Handal Gomez Abdelrahim wants to restore Fred Astaire to his rightful place as one of the original b-boys. In a short film, Graffiti Nation, that will screen on Oct. 23 at the International Independent Film & Video Festival in Manhattan, Mr. Abdelrahim, a resident of West 238th Street in Kingsbridge, juxtaposes clips of soft-shoe work by Fred Astaire with John Travolta in Saturday Night Fever.
A scene featuring a young Sammy Davis Jr. is followed immediately by footage of Michael Jackson, showing very similar footwork. There’s even footage of Bill “Bojangles” Robinson teaching steps to a young Shirley Temple.
The point, he says, is to show how they’re all connected: who came before whom, and who came after, and what was happening in the world that shaped hip hop as a culture and its elements — breakdancing, deejaying, rapping and making graffiti — as art forms. The list is more varied than many might expect: Mr. Abdelrahim variously references Beyoncé, the seminal 70s city film The Warriors, Ronald Reagan, LL Cool J, Sting, George McCray, and Riverdance. Showing the spread of the culture that began in the Bronx, Mr. Abdelrahim has culled video from locations as far away as Sao Paolo, Brazil, and Cape Town in South Africa.
“I knew that the culture had spread so big that if I dug deep enough, I’d find something,” said Mr. Abdelrahim, 40, in a recent interview at his apartment.
His film is in many ways a film about heroes. Heroes are a theme for Mr. Abdelrahim, who has short-cropped, dark hair with a little salt creeping in, and was wearing a pink dress shirt, black slacks and Converse sneakers when he screened his film for a reporter. He idolizes Bruce Lee and Jimi Hendrix. He has an Elektra figurine and framed copies of Captain America and Batman comic book covers on his wall.
“In comics, you have heroes,” he explained, “and heroes, they have their good times and their sad times… but they always find a way to save the day.”
Mr. Abdelrahim, a freelancer in the film and television industry, also references his own roots in the film. As a kid, he would hang out with the older guys, telling his mom he was going to stay late at school or go to the library and instead watching deejays battle in parks or winding up at parties on the other side of the Bronx.
Using two VCRs, he cut together action scenes from popular movies, like Rambo and Jaws and the seminal chase scene from The French Connection, to create a montage of constant excitement. He says his current film follows the same motif, although with hip-hop — not violence — as a unifying theme.
He and his friend, fellow Bronx resident Howie Rondinone, would cut class and hang out. Mr. Rondinone, known as “DJ Dec5,” would string together breakbeats on his turntables. He does the same, years later, for Mr. Abdelrahim’s film.

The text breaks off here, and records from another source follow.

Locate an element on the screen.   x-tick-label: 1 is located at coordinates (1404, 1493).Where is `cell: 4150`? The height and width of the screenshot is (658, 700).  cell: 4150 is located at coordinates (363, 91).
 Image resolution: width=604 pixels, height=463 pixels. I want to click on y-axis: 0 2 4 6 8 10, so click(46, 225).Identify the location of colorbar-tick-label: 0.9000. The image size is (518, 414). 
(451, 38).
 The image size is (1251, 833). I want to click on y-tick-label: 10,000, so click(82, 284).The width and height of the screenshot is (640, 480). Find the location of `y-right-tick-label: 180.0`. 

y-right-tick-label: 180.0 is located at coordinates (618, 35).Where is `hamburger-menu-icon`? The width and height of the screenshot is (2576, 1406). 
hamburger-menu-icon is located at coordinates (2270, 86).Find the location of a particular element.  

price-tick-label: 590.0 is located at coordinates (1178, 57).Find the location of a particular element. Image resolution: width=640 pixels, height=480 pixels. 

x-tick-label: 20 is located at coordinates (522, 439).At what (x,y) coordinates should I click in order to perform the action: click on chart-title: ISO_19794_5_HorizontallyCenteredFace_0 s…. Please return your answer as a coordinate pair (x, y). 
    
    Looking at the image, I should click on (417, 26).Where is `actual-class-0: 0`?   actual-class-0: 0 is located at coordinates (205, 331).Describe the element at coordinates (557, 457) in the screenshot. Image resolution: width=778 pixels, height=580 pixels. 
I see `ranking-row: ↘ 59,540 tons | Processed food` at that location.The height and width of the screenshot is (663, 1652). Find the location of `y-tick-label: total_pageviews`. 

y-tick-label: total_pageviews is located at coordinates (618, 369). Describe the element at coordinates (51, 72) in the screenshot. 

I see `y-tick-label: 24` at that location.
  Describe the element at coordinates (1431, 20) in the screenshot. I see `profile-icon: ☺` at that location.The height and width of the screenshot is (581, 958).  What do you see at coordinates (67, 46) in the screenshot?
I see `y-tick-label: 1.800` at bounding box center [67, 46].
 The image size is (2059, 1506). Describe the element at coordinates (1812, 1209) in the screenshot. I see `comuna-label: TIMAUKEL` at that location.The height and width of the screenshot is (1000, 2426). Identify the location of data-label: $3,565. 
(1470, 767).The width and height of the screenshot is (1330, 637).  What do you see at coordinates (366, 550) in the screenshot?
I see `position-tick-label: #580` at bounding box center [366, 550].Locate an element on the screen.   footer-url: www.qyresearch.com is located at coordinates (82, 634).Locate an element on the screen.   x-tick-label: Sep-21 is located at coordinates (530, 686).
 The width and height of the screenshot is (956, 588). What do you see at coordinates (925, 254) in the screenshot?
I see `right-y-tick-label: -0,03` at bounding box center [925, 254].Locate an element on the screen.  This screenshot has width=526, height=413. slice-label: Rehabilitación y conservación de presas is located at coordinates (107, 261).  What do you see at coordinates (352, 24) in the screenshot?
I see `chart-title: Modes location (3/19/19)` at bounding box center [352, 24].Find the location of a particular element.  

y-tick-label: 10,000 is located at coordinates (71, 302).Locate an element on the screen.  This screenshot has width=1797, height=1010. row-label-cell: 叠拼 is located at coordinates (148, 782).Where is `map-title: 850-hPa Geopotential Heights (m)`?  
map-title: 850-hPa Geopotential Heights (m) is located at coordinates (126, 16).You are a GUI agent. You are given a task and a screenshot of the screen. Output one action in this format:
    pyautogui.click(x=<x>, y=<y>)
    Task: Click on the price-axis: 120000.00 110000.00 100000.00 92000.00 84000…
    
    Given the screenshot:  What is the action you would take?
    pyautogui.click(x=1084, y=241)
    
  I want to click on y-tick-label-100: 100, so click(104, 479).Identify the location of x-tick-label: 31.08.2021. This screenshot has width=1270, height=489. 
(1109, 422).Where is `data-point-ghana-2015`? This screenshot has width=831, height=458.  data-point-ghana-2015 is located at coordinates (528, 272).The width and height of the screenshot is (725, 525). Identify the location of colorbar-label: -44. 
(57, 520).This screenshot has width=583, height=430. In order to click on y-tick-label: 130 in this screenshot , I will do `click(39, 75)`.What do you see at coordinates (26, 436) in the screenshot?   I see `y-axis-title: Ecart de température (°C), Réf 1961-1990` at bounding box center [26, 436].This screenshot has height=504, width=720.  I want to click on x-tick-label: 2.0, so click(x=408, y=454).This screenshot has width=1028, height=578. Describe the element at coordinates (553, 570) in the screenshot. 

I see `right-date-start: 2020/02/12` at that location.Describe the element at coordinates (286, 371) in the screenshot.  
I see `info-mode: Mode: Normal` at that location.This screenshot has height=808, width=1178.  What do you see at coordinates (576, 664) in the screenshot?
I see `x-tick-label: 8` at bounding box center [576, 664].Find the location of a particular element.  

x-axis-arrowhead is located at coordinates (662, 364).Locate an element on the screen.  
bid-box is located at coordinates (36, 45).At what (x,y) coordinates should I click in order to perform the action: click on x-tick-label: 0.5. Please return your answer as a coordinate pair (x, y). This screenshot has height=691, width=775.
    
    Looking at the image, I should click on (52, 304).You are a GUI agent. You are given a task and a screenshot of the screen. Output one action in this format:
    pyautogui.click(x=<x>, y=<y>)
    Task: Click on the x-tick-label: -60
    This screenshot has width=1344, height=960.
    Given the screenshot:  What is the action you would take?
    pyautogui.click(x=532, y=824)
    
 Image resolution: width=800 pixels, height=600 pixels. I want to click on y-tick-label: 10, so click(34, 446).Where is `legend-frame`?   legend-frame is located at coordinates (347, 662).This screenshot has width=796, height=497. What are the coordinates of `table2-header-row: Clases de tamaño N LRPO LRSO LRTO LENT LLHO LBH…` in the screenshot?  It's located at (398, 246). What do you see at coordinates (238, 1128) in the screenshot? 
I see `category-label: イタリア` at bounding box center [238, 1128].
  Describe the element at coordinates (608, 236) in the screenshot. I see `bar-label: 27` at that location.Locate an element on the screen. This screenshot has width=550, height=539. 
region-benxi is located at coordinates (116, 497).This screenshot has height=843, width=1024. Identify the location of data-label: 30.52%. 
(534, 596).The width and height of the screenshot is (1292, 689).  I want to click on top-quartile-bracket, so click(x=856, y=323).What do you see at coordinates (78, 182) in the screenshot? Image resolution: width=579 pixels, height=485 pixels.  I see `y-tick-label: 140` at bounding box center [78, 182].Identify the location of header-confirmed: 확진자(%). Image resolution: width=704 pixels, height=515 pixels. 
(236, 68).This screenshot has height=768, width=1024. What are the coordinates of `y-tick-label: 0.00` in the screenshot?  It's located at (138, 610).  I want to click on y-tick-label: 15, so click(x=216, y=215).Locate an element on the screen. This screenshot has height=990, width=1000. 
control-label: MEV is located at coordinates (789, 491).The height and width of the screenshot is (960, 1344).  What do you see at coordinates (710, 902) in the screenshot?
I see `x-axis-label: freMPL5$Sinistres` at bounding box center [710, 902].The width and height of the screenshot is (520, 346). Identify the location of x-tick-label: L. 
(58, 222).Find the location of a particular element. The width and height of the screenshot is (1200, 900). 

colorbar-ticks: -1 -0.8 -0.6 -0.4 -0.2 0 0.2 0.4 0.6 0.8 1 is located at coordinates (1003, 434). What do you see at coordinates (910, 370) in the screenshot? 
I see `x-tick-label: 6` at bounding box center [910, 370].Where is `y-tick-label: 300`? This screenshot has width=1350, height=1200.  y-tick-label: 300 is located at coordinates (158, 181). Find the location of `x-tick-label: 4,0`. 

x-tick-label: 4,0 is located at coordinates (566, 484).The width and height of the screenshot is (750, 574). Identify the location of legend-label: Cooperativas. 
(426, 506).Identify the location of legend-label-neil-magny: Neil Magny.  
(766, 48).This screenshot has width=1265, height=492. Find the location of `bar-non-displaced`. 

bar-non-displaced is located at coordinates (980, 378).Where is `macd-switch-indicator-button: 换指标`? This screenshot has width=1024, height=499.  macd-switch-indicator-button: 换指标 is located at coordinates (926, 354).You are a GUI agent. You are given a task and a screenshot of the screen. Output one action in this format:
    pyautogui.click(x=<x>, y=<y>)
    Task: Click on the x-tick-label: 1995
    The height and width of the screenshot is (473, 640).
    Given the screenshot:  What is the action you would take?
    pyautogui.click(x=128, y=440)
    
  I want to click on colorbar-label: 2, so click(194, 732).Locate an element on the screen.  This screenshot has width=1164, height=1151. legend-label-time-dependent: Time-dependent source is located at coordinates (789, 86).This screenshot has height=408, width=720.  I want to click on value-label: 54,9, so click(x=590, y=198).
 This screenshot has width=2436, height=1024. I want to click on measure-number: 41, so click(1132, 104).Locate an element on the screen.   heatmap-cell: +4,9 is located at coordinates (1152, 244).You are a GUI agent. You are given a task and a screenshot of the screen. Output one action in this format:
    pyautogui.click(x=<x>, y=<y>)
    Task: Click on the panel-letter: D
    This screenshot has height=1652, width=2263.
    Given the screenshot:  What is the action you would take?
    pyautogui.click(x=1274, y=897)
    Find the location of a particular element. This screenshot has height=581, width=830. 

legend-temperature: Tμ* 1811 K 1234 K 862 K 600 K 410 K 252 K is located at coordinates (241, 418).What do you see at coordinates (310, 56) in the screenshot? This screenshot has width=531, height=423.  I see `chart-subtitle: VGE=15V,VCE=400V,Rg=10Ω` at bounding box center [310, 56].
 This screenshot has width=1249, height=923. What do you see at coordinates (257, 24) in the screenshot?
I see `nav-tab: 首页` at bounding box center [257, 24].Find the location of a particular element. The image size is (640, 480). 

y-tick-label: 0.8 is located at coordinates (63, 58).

They have patched together video from so many different sources, Mr. Abdelrahim says, he couldn’t even name them all. The film explains hip-hop history by showing rather than telling. It’s made up of clips from YouTube placed shoulder- to-shoulder with archival footage from the early days of modern cinema.
“We don’t want people to forget the people who started this,” Mr. Abdelrahim says.
But the film, which Mr. Abdelrahim says could be the first music video documentary — it has no narrator, only music mixed together by Mr. Rondinone and clips from The Warriors to make the occasional point — is as much an explanation of where hip-hop is going as it is a reminder about the past.
It shows “old school vs. new school,” Mr. Abdelrahim says. “The mixtape vs. the iPod.”
There was a time when kids would sneak into train yards and turn entire subway trains into giant, fanciful murals, referencing pop culture, politics, current events, dreams and nightmares. Some called it art, others vandalism.
Now one of the only places where graffiti is more art than vandalism is a warehouse complex in Queens, called Five Points, where holdouts from an earlier era keep their walls open to spray-paint scribes. Sequences in Mr. Abdelrahim’s film show that progression, showing video from the old days and photos from more recent ones.
Getting this chronology onto the big screen has been a community effort. It was the centerpiece of a fundraiser at Mr. McGoo’s, the Broadway tavern, and an event at Ibiza, the nightclub at West 242nd Street. It was well received at An Beal Bocht, the Irish bar on West 238th Street. At one event, he encountered a poet, Reina Miranda, who now reads her work before every screening of the film.
Graffiti Nation began as an idea and then “just happened,” Mr. Abdelrahim says, thanks in part to the support he’s found in Riverdale and Kingsbridge. Now, the local resident’s documentary of a culture that began in the Bronx and spread nationwide will premiere at an independent film festival, and he says other festivals have expressed interest in it as well.